The two existing answers are great. Here's one other way to look at things.

Most things resonate; that is, when they vibrate, they prefer certain frequencies to others. Even if you hit, say, a wooden table, some frequencies will die away almost instantly; others will keep going for a short while, before it settles down into silence.

Pitched musical instruments are designed so that unwanted frequencies die away almost instantly, and the frequencies you want to hear keep going. When you pluck a string it vibrates at a load of frequencies, then in a matter of milliseconds it settles to the set of frequencies you want to hear. The energy from the unwanted frequencies is either absorbed by the body of the guitar or goes into fuelling the resonant frequencies.

The frequencies you want (and get) when you pluck a string are:

  • the root note (loudest)
  • root * 2
  • root * 3
  • root * 4
  • ... and so on, each one quieter, up to frequencies that the ear cannot percieve

Each of those is called a harmonic. The root frequency * 2 is the first harmonic.
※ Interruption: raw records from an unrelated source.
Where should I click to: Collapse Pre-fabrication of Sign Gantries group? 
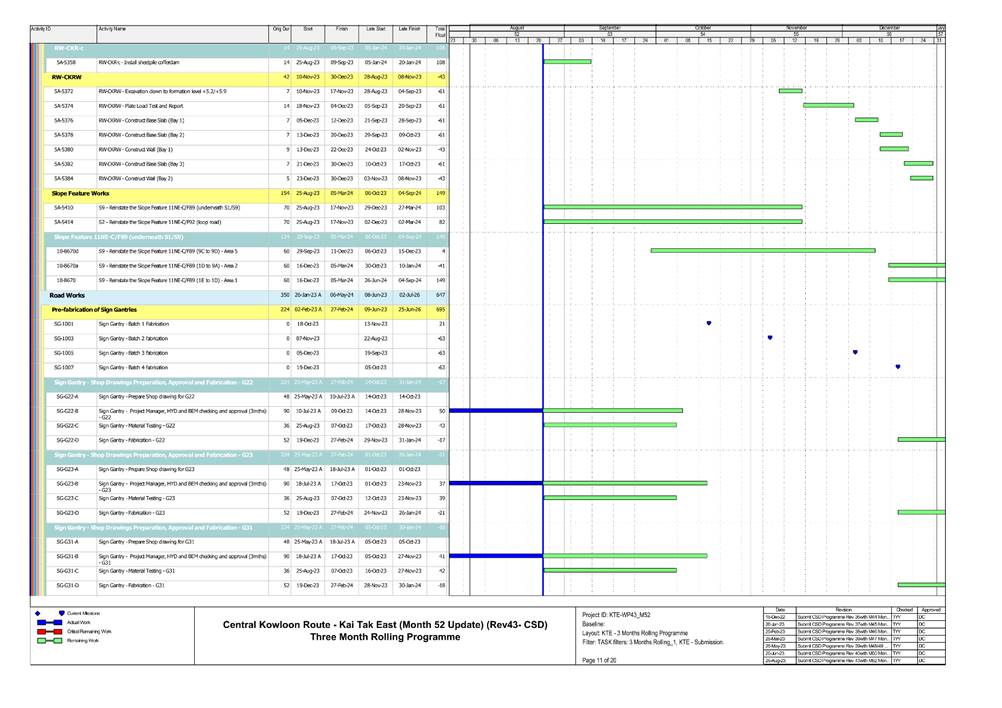click(x=100, y=310)
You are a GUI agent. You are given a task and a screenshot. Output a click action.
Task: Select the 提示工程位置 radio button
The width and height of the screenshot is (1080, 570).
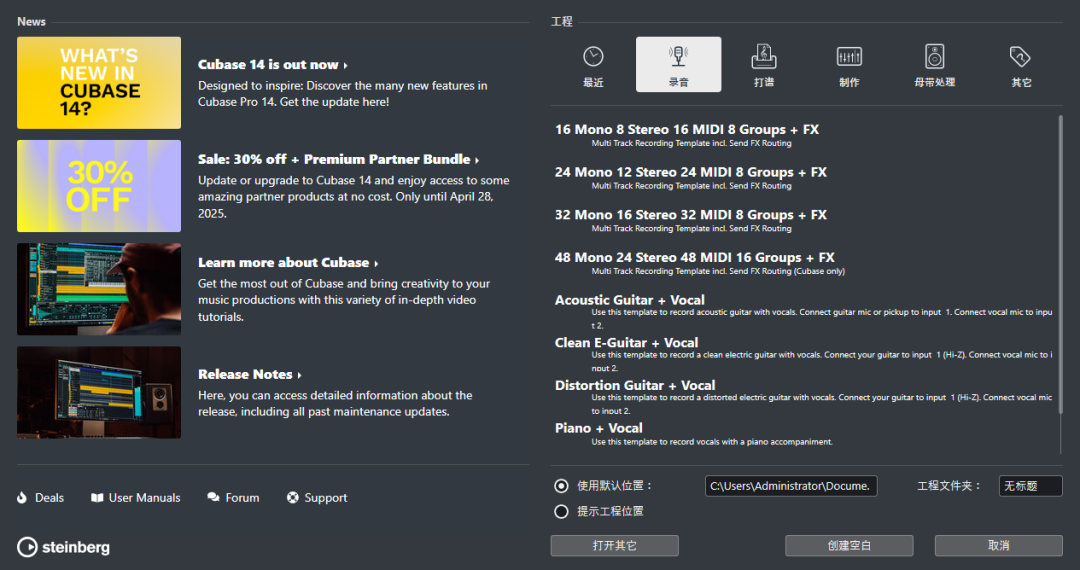coord(561,511)
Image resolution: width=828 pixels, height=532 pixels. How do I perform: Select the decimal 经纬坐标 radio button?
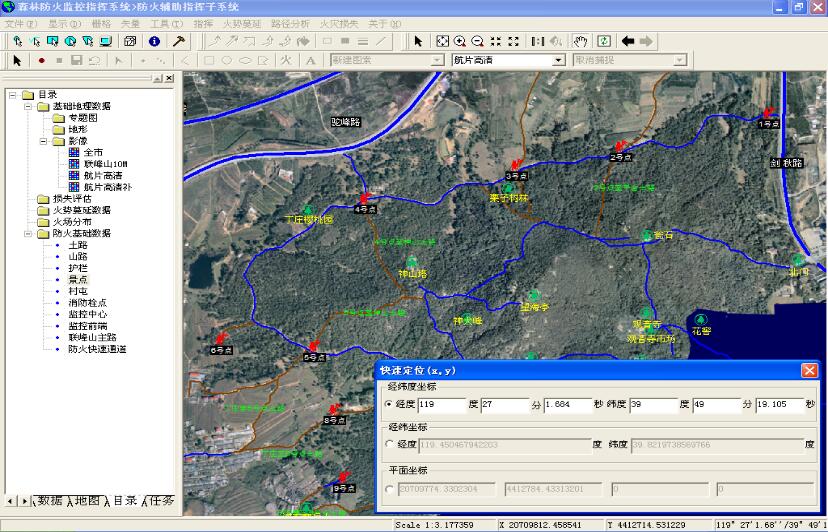390,444
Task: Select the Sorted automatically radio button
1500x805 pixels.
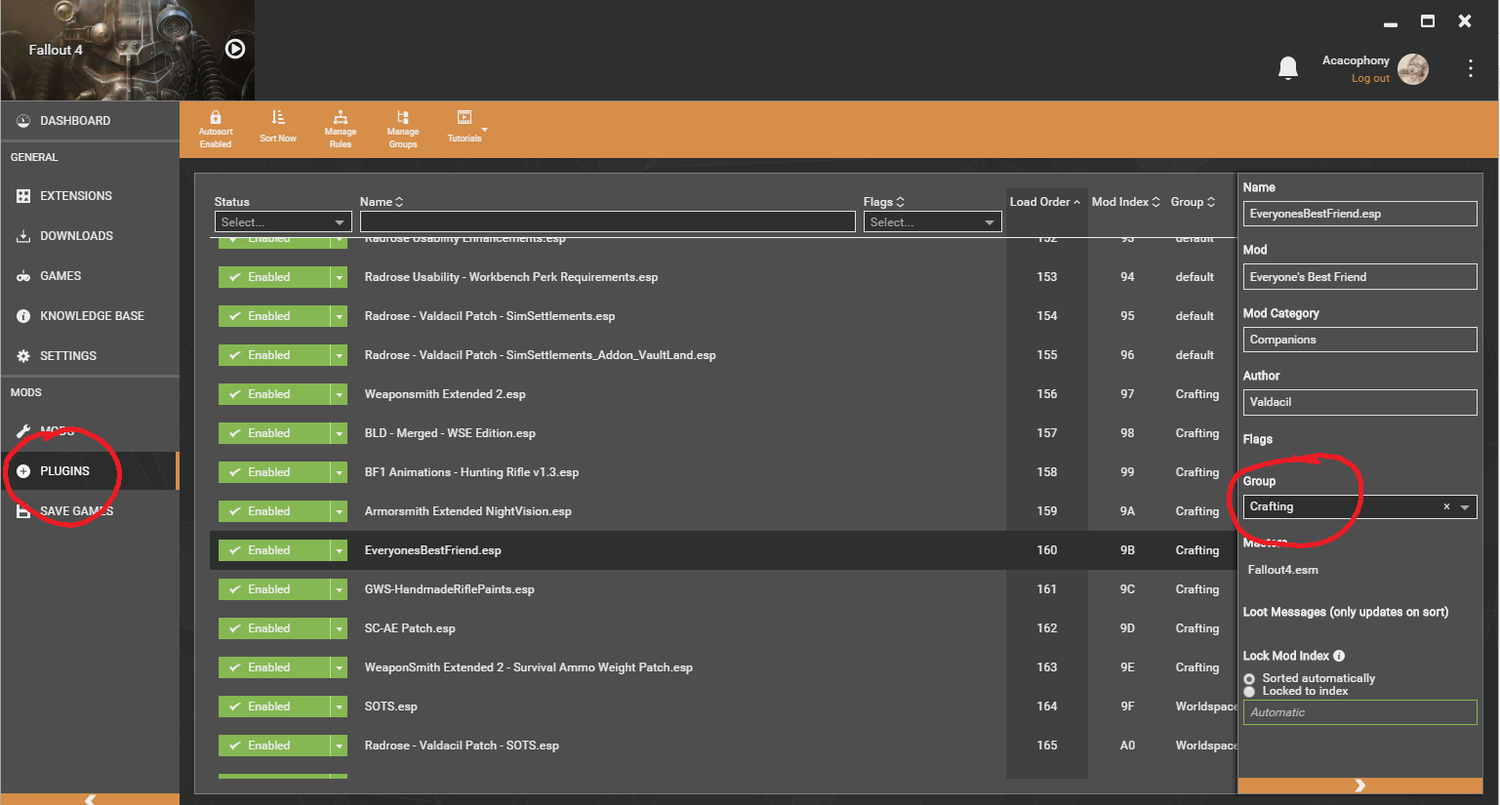Action: tap(1249, 678)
Root * 3 is the second harmonic, and so on.

Those harmonics are playing every time you play a note, whether you consciously try to "play a harmonic" or not.

Now, if you gently place a finger anywhere on the string, you will mute the root frequency; and it's likely you'll mute a lot of the other harmonics too.

If you gently place a finger exactly halfway along the string, you will mute the root frequency, and all the odd-numbered harmonics — but the second, 4th, 6th, 8th, etc. harmonics will all continue to ring.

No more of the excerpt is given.